Hazem Saghieh
TT

Democracy Recedes in Its Cradle, Along With Stability

A French diplomat in the 19th century saw America’s geographic location as the source of its power: in its north and south were weak countries, and on its eastern and western sides, there were only fish. As Canada, Mexico and the “fish” of the Atlantic and Pacific oceans are neither a threat to America nor a boundary to its power.

This theory ceases to function when places are distanced, and the geographical condition is disrupted, especially when that faraway country is a “whale” like China. What makes the issue more complex is that the latter has gained strength by a Western treatment called free trade. This is how something from America and the West has intervened.

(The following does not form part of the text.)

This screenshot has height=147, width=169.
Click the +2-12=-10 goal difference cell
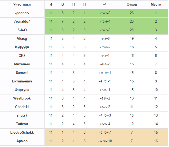point(105,141)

It is a matter of irony: this treatment was not tried with harshness, as in China, the country of the Great Wall, to protect the “middle empire” of the “barbarians”. The free trade treatment was imposed on the Chinese to be dazed with opium. In the mid-nineteenth century, they were dragged into the famous two “opium wars” with the British.

But what China resisted back then became its own religion, under a communist regime that has chosen to join the World Trade Organization, before leading, under Xi Jinping, the call for globalization. Paradoxically, we see the United States, under President Donald Trump, opposing the freedom of exchange and globalization, and considering it only as a fabric that nourishes the veins of the Chinese and the veins of all those who “steal” us, i.e. the whole world. This is said by the country, which has often been described as the country of immigration and immigrants, and which has long given to the fugitives from their homelands and nationalities, a homeland and a nationality.

When Trump speaks of the“stealing” of his country, he invokes the language of Third World officers and guerrilla leaders, when they denounce the “looting of the American empire” of their people, and integrates it into the language of European anti-Semitism, which speaks of “the parasitic Jews who suck our blood.”

Therefore, in accordance with the broad generalization of the expressions of “East” and “West”, Xi-Jinping’s China is now home to the Western capitalism, while America now fosters Eastern Third World ideology. But the decline of the “Western” thought in America led to the weakening of democracy, without any progress for the West in China.

Lately, the 30th anniversary of the Tiananmen Square massacre reminded us that Beijing, since 1989, has decided - on the bodies of hundreds of dead, some of them say thousands - not to embrace democracy. It reminded us that capitalism, as launched by Deng Xiaoping in the late 1970s, will not cross this threshold.

Yes, China imported the “West” in its economic form, but kept it under the control of the “East” in its authoritarian form.

Beyond that, the changes in the ideological dictionary of nations, and in the balance of power among them, are no longer reflected in the conditions of democracy. If it is true that diplomacy has never been a companion to that democracy, it is now its outspoken enemy.

This solid reality is matched by two truths that reinforce the same meaning. The world has recently celebrated the 75th anniversary of the landing of Normandy, and a few months later will mark the 30th anniversary of the destruction of the Berlin Wall and the fall of Communism and its camp. However, the collapse of the European totalitarianism is now seen as a reversible achievement.

The landing of Normandy: that greatest maritime invasion in history - which paved the way for the liberation of France and the victory over the "Western Front" - formed one of the major military turning points that defeated fascism. America’s leading role and cooperation with Britain and the European adversaries of Nazi Germany were decisive.

Today, despite the presence of Trump in London’s loud celebrations, American-European relations are at their worst, and the US president is trying to persuade the British to implement a "Brexit without agreement" with the EU.

If it is too much to talk about the resurgence of fascism, it is certainly the fall of many taboos that prevented such a resurgence. The two results together are another cause of concern for democracy in its cradle.

But the Russians, whose leader Vladimir Putin was not invited to the London celebrations, recorded a notional idea that is relevant to the interpretation of history: The role of the Normandy landing in eradicating fascism is much exaggerated. The real role was for us, the Russians, who entered Berlin after we exhausted the Germans in Stalingrad, in the most important battles of the “Eastern Front”.

The demolition of the Wall: Yes, communism was conquered after the defeat of Nazism, and its downfall was achieved through peaceful and civil revolutions that expanded the scope of democracy and the scope of Europe and changed the concept of the revolution itself. But Russia and Central Europe now constitute the largest geographical area governed by national populism. Doubts over the unity of the continent and the animosity towards immigrants and refugees are the strongest doctrine in that region of the world.

However, unlike the former relation between Russia’s communism and communism in Central Europe, caution, and even fear, connect the populist movements of Warsaw and Prague to the most powerful populism in Moscow.

In this jungle of contradictory trends, one thing is clear: the decline of democracy, and hence the decline of security and stability in a world threatened by an event that might fall on us like thunder.